I've building a script that recursively builds the names of a directory's subdirectories/files and the names of the files in those subdirectories as objects:
package Dir;
use Moose;
use Modern::Perl;
use File;
use strict;
use warnings;
has 'path' => (is => 'ro', isa => 'Str', required => 1);
has 'name' => (is => 'ro', isa => 'Str', lazy => 1, default => sub { my $self = shift; my ($name) = $self->path =~ /\/([^\/]*)$/; return $name; } );
has 'subdirs' => (is => 'rw', isa => 'ArrayRef[Dir]' );
has 'files' => (is => 'rw', isa => 'ArrayRef[File]' );
has 'num_dirs' => (is => 'ro', isa => 'Int', lazy => 1, default => sub { my $self = shift; scalar @{$self->subdirs}; } );
sub BUILD {
my $self = shift;
my $path = $self->path;
# run some tests
logf('Path to the directory does not exist.') if (!-e $path);
logf('The path should point to a directory, not a file.') if (!-d $path);
# populate subdirs attribute with Dir objects
opendir my $dh, $path or die "Can't opendir '$path': $!";
# Get files and dirs and separate them out into categories
my @dirs_and_files = grep { ! m{^\.$|^\.\.$} } readdir $dh;
closedir $dh or die "Can't closedir '$path': $!";
my @subdir_names = grep { -d "$path/$_" } grep { !m{^\.} } @dirs_and_files;
my @file_names = grep { -f "$path/$_" } grep { !m{^\.} } @dirs_and_files;
# Create objects
my @dir_objects = map { Dir->new ( path => $path . '/' . $_ ) } @subdir_names;
my @file_objects = map { File->new ( path => $path . '/' . $_ ) } @file_names;
# Populate this with file and directory objects
$self->subdirs ( \@dir_objects );
$self->files ( \@file_objects );
}
1;
Notice the code has a files
attribute which holds an array of File
objects.
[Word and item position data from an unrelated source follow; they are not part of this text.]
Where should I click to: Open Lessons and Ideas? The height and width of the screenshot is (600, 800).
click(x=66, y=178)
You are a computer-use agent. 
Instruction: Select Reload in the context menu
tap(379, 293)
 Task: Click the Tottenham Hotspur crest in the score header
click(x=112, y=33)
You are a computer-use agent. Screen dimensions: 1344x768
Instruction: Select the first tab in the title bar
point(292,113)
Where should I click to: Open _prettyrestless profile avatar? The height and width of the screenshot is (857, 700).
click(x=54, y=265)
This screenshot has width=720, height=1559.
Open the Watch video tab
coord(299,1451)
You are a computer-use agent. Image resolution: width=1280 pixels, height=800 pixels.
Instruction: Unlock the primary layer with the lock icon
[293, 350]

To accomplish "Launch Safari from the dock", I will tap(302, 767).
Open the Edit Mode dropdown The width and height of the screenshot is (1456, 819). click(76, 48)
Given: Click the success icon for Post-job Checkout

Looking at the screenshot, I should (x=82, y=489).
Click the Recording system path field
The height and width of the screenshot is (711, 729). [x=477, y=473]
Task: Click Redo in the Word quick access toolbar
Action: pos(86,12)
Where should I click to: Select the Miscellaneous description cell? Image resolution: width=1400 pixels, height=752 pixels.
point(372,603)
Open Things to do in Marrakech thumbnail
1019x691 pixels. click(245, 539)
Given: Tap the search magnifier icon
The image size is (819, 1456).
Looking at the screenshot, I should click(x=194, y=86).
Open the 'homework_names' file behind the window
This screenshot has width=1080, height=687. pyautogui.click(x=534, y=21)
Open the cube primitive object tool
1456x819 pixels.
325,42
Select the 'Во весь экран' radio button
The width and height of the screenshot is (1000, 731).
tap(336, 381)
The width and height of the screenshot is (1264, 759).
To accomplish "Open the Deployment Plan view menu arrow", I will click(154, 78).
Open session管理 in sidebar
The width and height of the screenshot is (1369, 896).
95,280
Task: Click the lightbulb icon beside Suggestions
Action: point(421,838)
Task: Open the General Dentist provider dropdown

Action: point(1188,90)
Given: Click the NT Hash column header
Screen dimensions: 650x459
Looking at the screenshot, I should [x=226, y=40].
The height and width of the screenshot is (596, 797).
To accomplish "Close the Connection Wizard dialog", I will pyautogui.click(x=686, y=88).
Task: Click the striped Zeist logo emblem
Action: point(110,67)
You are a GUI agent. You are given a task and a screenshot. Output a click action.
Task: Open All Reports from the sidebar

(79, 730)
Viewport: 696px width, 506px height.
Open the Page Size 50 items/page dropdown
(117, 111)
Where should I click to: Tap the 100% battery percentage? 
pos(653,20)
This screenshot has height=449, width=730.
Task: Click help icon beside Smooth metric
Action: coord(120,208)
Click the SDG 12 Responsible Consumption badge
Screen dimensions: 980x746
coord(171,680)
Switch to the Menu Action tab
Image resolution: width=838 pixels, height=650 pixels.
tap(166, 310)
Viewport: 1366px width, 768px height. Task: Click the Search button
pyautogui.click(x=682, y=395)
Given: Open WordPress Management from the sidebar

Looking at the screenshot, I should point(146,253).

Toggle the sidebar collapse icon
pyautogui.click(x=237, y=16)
A File
has the following attributes:
has 'path' => (is => 'ro', isa => 'Str', required => 1);
has 'name' => (is => 'ro', isa => 'Str', lazy => 1, default => sub { my $self = shift; my ($name) = $self->path =~ /\/([^\/]*)$/; return $name; } );
The problem is that the name
attribute never gets set when a File
object is created. I'm not sure why.
EDIT 1: Solution (sort of)
So, I slapped this into the File
object to see if it triggered the creation of the attribute:
sub BUILD {
my $self = shift;
}
This did not solve the problem. However, this did:
sub BUILD {
my $self = shift;
$self->name;
}
The question I have, though, is why did I need to do this?